# The problem
Beginning at the line that mentions "Click the Microsoft icon next to Fluent", retype the rest of the records below exactly. Pictures are not part of the copy.

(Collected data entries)
++++++++++++++++++++

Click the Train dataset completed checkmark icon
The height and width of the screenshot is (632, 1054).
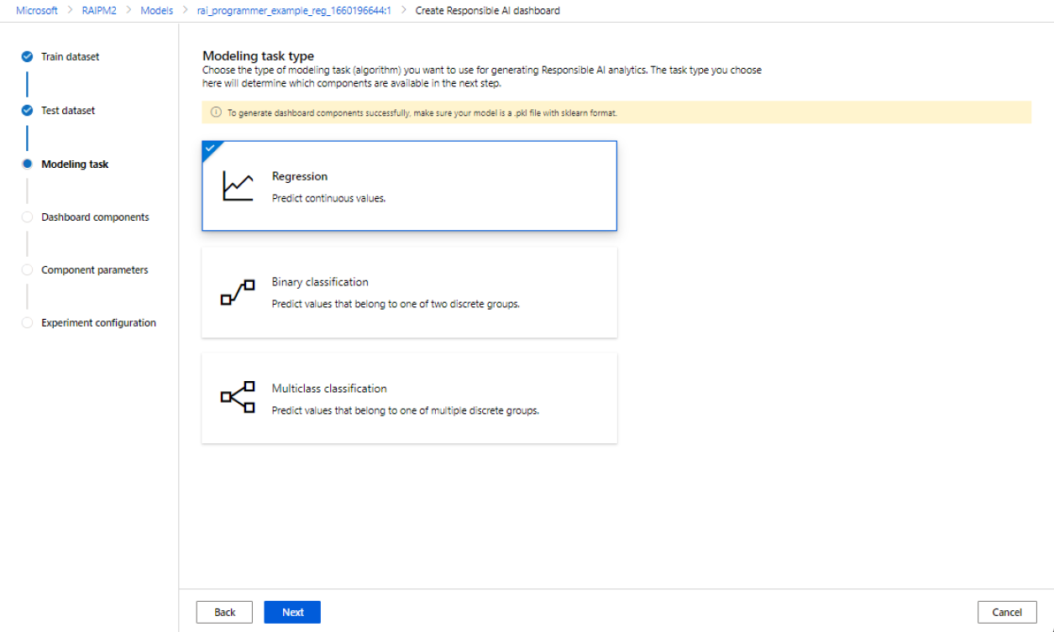[x=27, y=57]
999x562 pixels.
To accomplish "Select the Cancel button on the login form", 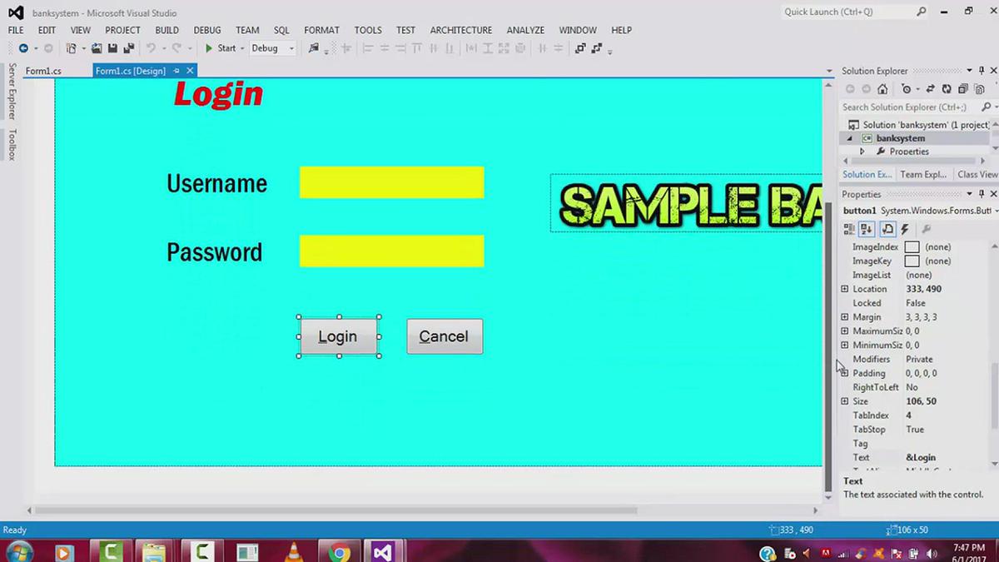I will click(x=444, y=336).
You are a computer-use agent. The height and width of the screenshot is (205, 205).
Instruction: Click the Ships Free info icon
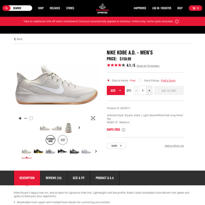click(123, 130)
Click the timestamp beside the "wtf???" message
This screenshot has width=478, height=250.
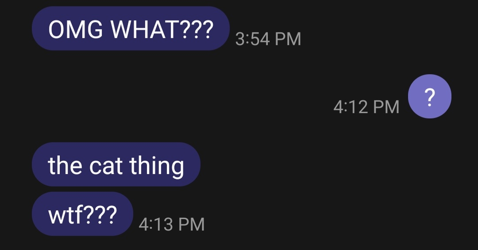pos(172,224)
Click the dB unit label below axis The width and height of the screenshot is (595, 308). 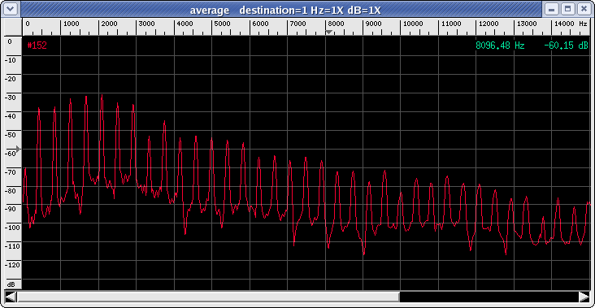tap(11, 284)
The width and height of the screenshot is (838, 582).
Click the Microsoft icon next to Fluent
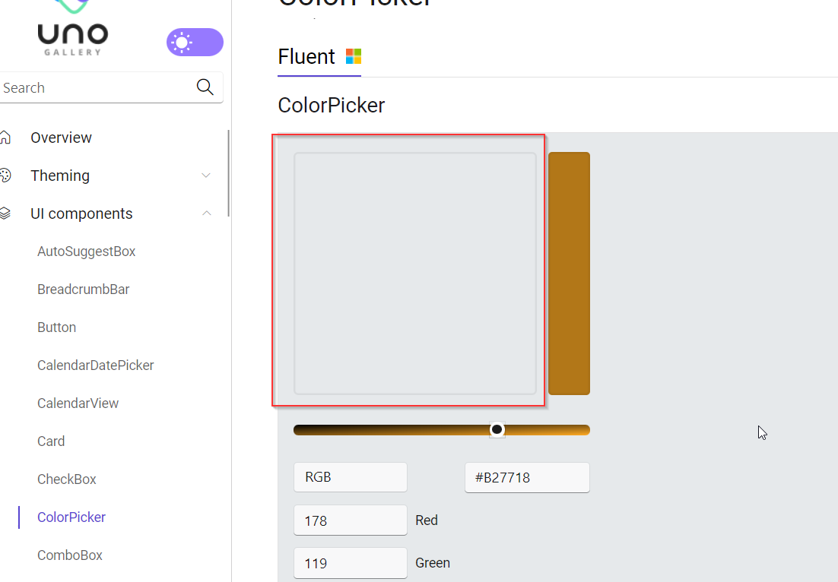(x=353, y=55)
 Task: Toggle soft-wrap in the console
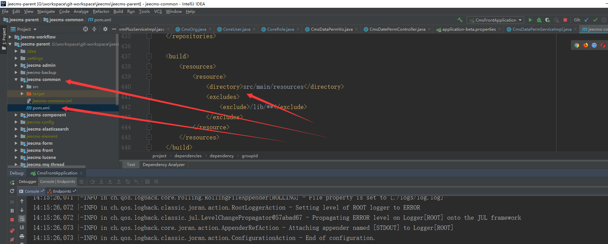(x=22, y=219)
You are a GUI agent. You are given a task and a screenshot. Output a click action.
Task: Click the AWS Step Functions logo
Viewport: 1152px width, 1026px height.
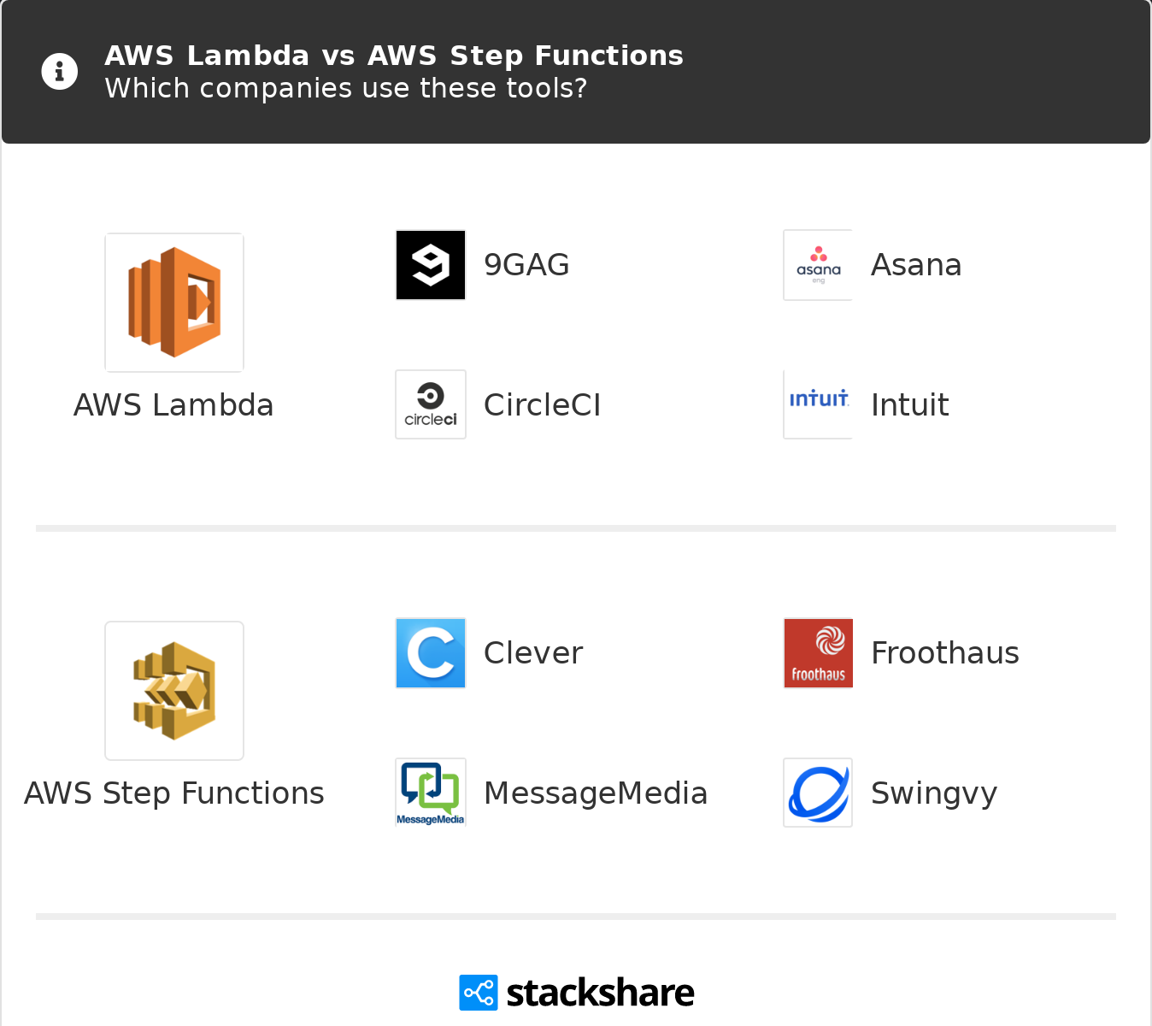coord(174,691)
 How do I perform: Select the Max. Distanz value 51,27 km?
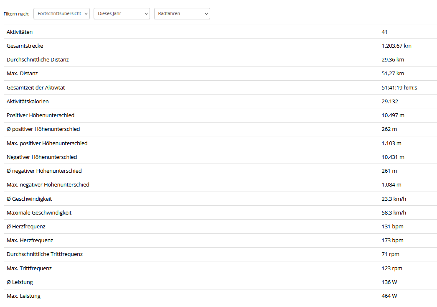coord(393,74)
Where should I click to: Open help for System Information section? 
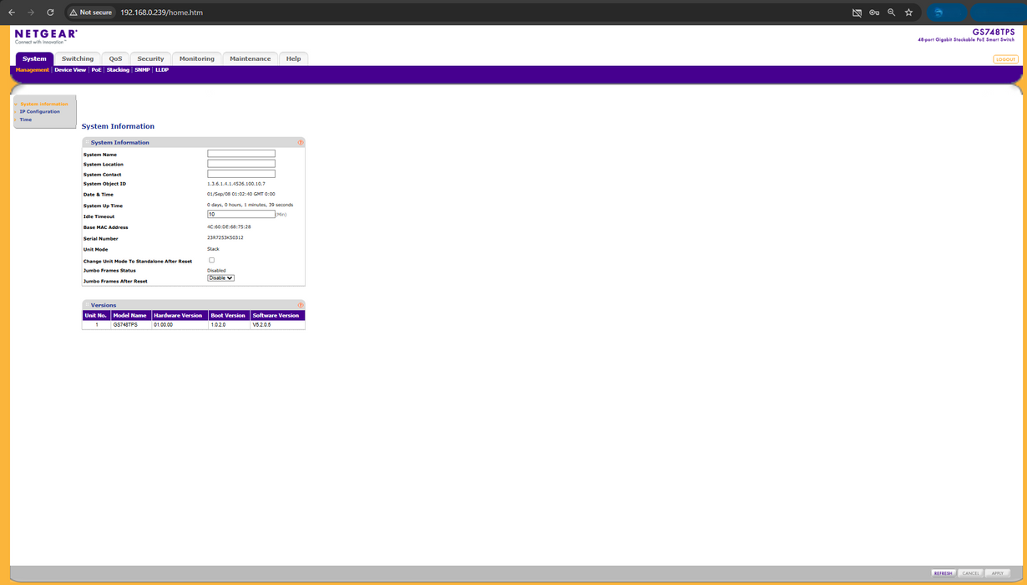[x=301, y=143]
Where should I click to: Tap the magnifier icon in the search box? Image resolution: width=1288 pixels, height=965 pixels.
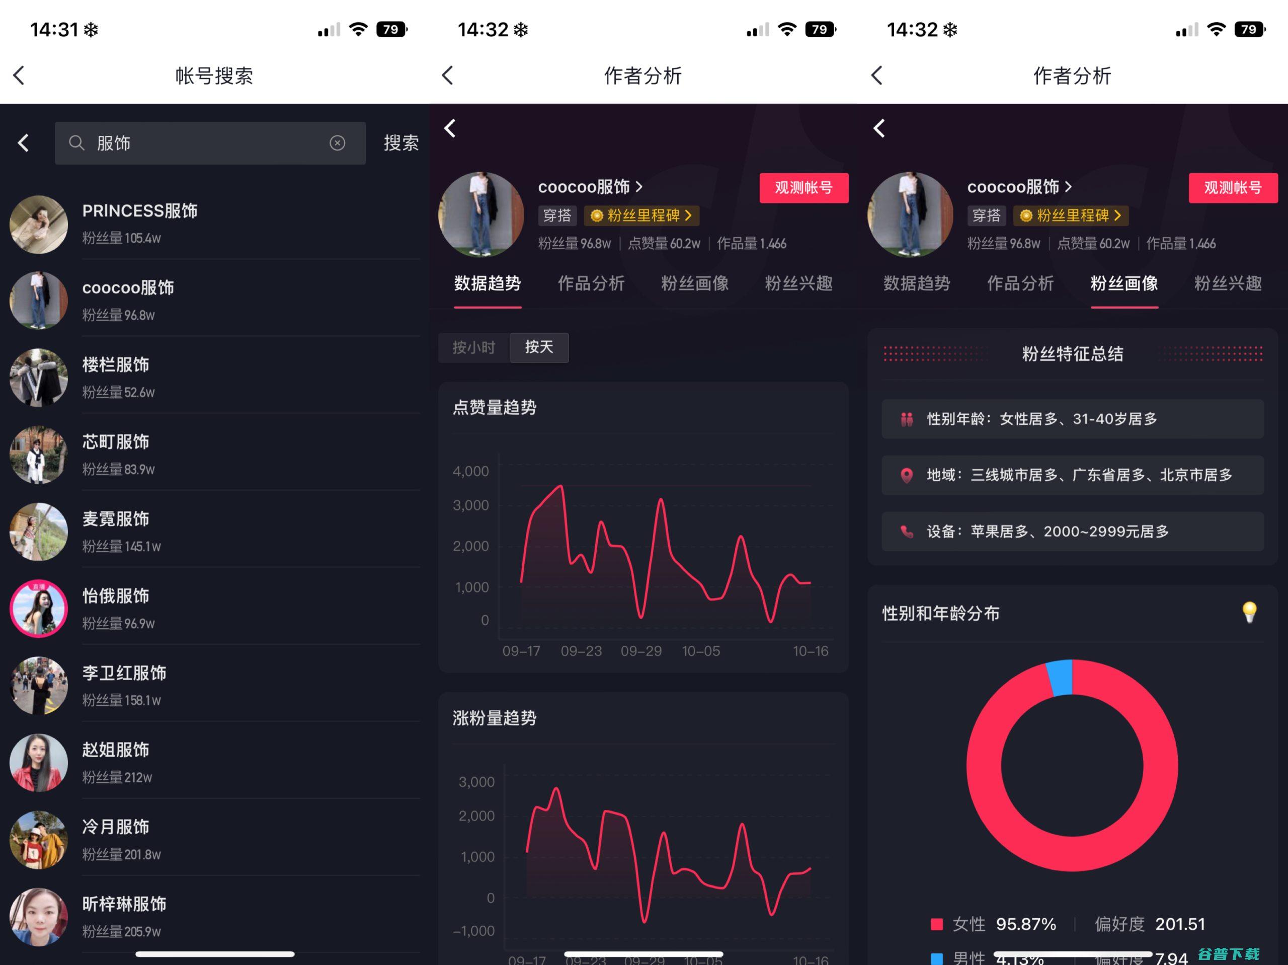(x=77, y=143)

++++++++++++++++++++

# Answer to the problem
Click the Microsoft icon next to Fluent
(x=353, y=55)
 Task: Toggle soft-wrap in the console
(x=22, y=219)
You are a GUI agent. You are given a task and a screenshot. Output a click action.
Task: Click the AWS Step Functions logo
Viewport: 1152px width, 1026px height.
coord(174,691)
 How do I perform: Select the Max. Distanz value 51,27 km?
coord(393,74)
Where should I click to: Open help for System Information section? 
[x=301, y=143]
Where should I click to: Tap the magnifier icon in the search box? Image resolution: width=1288 pixels, height=965 pixels.
(x=77, y=143)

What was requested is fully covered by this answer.